Stories of Impact

Reginald

STRENGHTENING CAPACITY FOR PAEDRIATIC REFRACTION AND LOW VISION IN TANZANIA

While insufficient manpower to deliver eye care services is definitely an issue in many settings in sub-Saharan Africa, it is also true that existing human resources are underutilized. It is sometimes possible to have a great impact simply by offering complementary training to existing eye health staff. As part of a children blindness project (with core funding from USAID), KCCO was able to do just that by sending an optometrist from Mara Region in Tanzania for further training on how to manage children with low vision. It means that families in the Lake Zone of Tanzania no longer need to travel 12 hours or more by road to access low vision services for their child(ren) in other regions of the country. Below is the story of the optometrist in Mara Region who benefitted from a special course on low vision.

My name is Reginald Vumilia and I’m a Tanzanian optometrist based in Mara Region. I completed a course at the Kilimanjaro Christian Medical College (KCMC) as a fellow. The course is focused on pediatric refraction and low vision. Among other subjects, we learned how to take the visual acuity of babies, how to examine a low vision patient how to train low vision clients to use low vision devices, and how to perform pediatric refraction.

I also attended orthoptic classes together with Mmed students. This came as a bonus to my course, and I am thrilled.

I want to express my gratitude to both KCCO and USAID for the opportunity to attend these courses.

It was, for me, a stroke of luck to get this opportunity to work with KCCO and Bugando Medical Centre in their program of finding and screening school-going children and non-school age pupils in the community. I found the exercise interesting and very insightful. It opened my eyes to learn that in the very schools and communities near the hospital where I work, there were many pupils with eye problems, and some with congenital and developmental cataracts, strabismus and high refractive errors.

They were not attended at our hospital that is just a few kilometers from their schools as well as their homes. Unfortunately, some have already developed amblyopia (lazy eye) due to the delay of getting proper treatment.
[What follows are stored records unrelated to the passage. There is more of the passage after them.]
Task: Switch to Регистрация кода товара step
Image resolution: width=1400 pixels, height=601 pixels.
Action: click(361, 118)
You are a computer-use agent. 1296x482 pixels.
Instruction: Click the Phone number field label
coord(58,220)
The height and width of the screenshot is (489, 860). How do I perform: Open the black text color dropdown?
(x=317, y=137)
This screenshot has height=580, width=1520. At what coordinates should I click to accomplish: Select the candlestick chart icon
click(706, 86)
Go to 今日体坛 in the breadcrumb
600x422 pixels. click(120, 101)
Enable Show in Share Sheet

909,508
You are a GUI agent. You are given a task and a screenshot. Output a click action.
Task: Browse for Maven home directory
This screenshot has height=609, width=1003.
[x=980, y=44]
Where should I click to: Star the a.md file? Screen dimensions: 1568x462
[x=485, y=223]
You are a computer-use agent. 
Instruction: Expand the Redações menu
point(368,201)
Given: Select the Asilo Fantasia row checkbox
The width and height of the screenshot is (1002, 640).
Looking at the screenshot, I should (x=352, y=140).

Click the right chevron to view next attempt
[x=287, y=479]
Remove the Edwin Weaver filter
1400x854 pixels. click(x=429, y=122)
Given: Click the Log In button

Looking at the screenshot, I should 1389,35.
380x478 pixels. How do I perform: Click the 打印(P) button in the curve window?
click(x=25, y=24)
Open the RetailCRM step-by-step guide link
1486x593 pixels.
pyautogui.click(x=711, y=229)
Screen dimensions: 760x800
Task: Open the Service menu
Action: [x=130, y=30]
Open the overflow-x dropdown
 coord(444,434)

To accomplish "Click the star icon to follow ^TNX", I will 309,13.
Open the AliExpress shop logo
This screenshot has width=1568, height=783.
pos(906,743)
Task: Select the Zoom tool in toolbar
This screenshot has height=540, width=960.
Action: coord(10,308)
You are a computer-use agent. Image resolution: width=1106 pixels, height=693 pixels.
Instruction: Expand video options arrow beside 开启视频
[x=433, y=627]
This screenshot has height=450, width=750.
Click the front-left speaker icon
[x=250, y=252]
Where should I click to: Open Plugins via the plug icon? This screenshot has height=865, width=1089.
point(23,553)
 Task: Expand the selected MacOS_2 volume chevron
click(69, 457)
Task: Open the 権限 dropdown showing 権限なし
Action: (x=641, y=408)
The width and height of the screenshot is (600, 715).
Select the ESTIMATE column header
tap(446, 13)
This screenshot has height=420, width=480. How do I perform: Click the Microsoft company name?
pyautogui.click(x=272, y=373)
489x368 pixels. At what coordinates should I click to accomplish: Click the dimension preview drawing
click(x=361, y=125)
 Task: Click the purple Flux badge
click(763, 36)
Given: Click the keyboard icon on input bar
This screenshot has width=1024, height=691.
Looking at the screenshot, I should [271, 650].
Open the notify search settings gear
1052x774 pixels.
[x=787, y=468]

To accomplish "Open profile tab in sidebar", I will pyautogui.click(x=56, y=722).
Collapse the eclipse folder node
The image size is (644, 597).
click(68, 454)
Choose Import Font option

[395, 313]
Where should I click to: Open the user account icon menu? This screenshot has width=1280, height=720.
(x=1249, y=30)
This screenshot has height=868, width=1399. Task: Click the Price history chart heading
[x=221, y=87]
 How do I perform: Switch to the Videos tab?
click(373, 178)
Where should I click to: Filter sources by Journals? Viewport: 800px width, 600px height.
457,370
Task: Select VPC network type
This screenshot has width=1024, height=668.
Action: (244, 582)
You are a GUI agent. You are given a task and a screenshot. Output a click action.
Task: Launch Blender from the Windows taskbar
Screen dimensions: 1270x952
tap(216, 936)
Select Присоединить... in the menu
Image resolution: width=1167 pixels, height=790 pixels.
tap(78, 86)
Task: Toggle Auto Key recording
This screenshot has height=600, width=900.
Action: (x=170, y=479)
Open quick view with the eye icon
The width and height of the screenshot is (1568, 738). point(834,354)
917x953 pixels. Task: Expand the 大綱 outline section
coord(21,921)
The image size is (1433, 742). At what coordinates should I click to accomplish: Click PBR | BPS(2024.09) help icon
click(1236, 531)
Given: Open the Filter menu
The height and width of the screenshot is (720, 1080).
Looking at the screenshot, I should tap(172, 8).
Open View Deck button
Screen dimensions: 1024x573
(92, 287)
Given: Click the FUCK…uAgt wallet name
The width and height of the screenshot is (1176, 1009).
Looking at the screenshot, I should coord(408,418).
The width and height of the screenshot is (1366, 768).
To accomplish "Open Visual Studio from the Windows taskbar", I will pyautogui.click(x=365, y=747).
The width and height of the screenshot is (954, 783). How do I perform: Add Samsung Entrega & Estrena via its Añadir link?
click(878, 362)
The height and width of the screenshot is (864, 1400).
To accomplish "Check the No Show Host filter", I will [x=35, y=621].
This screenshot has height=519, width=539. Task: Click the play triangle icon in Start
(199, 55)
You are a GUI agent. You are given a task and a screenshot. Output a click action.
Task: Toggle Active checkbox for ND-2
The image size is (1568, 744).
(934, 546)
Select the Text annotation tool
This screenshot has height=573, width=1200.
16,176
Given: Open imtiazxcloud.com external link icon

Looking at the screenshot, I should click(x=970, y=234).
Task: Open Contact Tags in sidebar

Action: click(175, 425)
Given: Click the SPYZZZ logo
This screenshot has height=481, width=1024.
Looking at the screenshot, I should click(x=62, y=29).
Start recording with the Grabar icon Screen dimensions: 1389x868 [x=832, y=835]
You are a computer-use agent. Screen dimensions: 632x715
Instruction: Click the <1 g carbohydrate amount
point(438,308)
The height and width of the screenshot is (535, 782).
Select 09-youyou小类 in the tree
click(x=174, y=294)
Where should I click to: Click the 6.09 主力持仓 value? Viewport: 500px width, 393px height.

During the screening exercises, we found some pupils in special schools and after surgery they were sent to the normal schools.

The great challenge I faced was that I didn’t have enough knowledge and techniques on how to examine children because the methods to examine and treat children are far different than for adults. In my previous studies, we had a very short course on low vision, however it was not enough to deal with different cases in the field.

Now I can manage to examine children from age 2 months to 3-6 years and above and get a correct diagnosis that leads to proper treatment.

I have learnt why it is necessary to identify and treat children with eye problems at an early age to reduce avoidable blindness due to amblyopia, nystagmus, and strabismus when the eyes are not getting proper and timely treatment.

With the gained knowledge from this low vision training, I can now do even better in helping children and adults with low vision on how they can proceed with their lives, with the little vision they have by giving them optical and non-optical devices, training them on how to use other senses for their daily activities, and by counselling them. I will be going to the schools for the visually impaired more often to see how those children are progressing.

Suffice to say that I learnt a lot and what I can guarantee as my sincere appreciation to you is to go back home and help the young ones and elderly see.

  • Reginald Vumilia, Tanzanian optometrist based in Mara Region.